Wednesday, April 30, 2014

Lee Enfield Rising


So, LSP, what's up with the Lee Enfields? I hear you ask in that bated breath kind of way. I'll tell you, not much, that is until today. Here's the backstory.



After more sanding than I care to mention, I'd refinished and restocked a 1917 Mk. III. Being a cheapskate, I put an ATI rail over the action to mount an optic. Being a double cheapskate, I bought a second-hand Burris Fullfield for fifty bucks and put it on the rail. After 60 rounds or so the scope wouldn't adjust for windage and I thought it was broken, like the Church of England but less expensive. The scope lived on my mantlepiece for a year, looking outwardly sleek and deadly, but inwardly I knew it was dead. Until the other day that is, when I decided to drag it off its perch and give it a second chance in life.

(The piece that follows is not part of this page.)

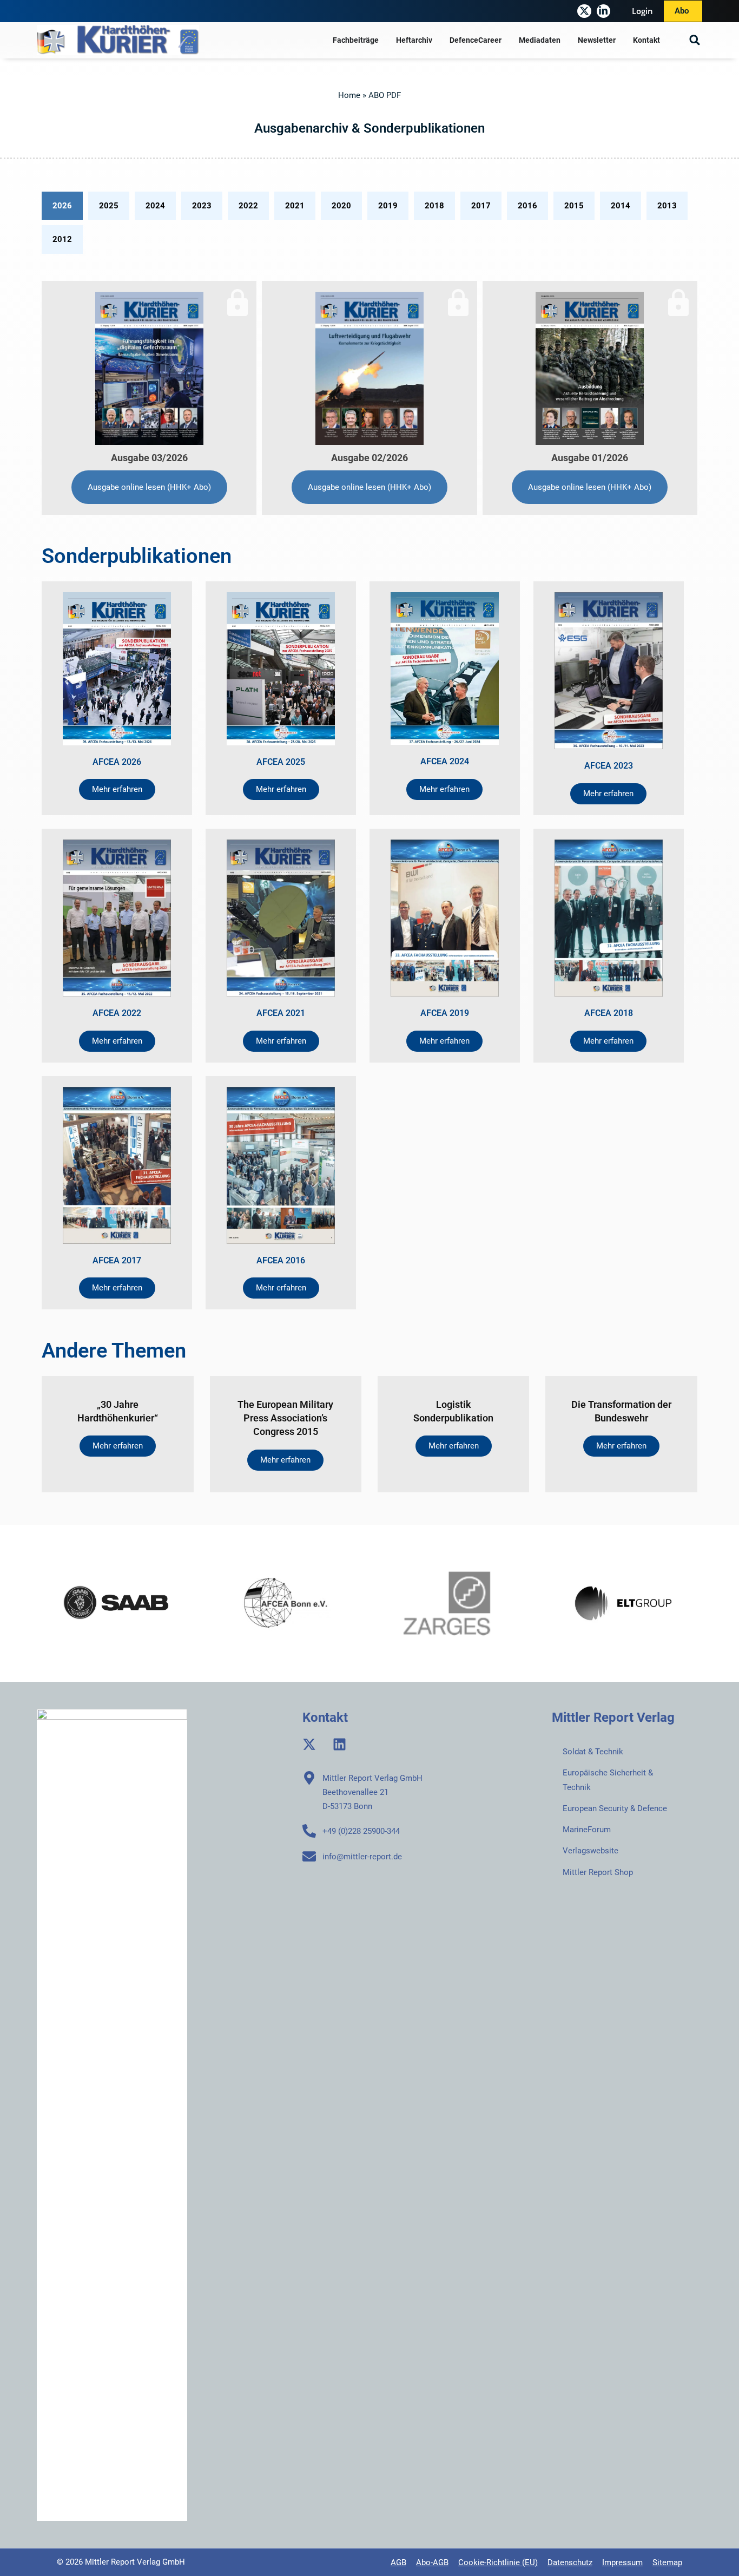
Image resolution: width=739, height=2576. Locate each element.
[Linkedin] (339, 1744)
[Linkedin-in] (603, 11)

I looked at the windage dial, which was absurdly adjusted full right. I winded it back to a place that intuitively felt right, maybe 150 clicks left, not that I was counting, and as I did, I noticed the reticle moving left. Windage worked, obviously. I boresighted, using a King James Bible as a rest, and sure enough, my instinct was right, the scope was pretty much on. Result. 

Turkey

Took the rifle to the range this morning and it shot well enough, achieving 1- 3" groups at 100 yards from the bench, using 180 grain Privy Partizan, which had an easy time of slicing through steel turkey. Not bad for a firearm that's almost 100 years old and certainly good enough for minute of hog.